### INFORMATION SHOWN

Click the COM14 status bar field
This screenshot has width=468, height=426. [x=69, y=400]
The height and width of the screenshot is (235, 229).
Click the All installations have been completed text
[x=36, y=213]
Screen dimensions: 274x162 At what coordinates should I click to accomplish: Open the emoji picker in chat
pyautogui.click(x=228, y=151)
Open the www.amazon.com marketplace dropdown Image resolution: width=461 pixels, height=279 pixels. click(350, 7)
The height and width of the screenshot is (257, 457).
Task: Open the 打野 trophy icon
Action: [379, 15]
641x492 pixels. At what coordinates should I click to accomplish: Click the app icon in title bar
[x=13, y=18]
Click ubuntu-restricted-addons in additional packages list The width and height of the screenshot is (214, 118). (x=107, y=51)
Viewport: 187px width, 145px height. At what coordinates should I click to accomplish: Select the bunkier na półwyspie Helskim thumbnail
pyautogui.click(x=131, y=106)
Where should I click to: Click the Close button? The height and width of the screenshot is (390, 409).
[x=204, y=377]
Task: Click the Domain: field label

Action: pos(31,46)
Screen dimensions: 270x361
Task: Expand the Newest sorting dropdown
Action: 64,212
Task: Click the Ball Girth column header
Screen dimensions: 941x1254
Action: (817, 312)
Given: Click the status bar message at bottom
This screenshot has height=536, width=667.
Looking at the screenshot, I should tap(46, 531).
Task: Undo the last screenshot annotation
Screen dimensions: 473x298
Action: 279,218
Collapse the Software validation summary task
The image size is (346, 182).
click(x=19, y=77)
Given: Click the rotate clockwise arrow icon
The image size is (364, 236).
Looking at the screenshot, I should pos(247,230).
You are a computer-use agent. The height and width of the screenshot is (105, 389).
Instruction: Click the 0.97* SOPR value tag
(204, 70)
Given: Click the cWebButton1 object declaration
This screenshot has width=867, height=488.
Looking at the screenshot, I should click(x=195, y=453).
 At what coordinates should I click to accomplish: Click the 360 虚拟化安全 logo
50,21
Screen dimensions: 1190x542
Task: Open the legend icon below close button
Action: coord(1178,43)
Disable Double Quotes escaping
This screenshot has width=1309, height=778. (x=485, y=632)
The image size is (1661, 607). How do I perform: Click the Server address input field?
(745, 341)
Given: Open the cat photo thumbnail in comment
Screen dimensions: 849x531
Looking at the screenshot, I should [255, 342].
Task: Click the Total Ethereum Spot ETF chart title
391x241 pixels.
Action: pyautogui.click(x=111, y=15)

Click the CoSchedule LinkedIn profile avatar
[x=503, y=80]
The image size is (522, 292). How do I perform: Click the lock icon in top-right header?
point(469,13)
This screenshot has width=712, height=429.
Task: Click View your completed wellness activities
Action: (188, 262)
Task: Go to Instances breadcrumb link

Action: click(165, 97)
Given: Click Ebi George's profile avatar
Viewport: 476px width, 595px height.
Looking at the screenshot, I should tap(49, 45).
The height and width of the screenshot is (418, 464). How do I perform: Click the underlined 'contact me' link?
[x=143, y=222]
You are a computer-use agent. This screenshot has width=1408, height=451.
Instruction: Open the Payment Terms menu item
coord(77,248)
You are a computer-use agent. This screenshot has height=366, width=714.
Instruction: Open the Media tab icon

######

**THE TASK**
Each line that contains the word "agent" adds to the total; give the total for the material and nothing else.

**SOLUTION TO THIS TASK**
3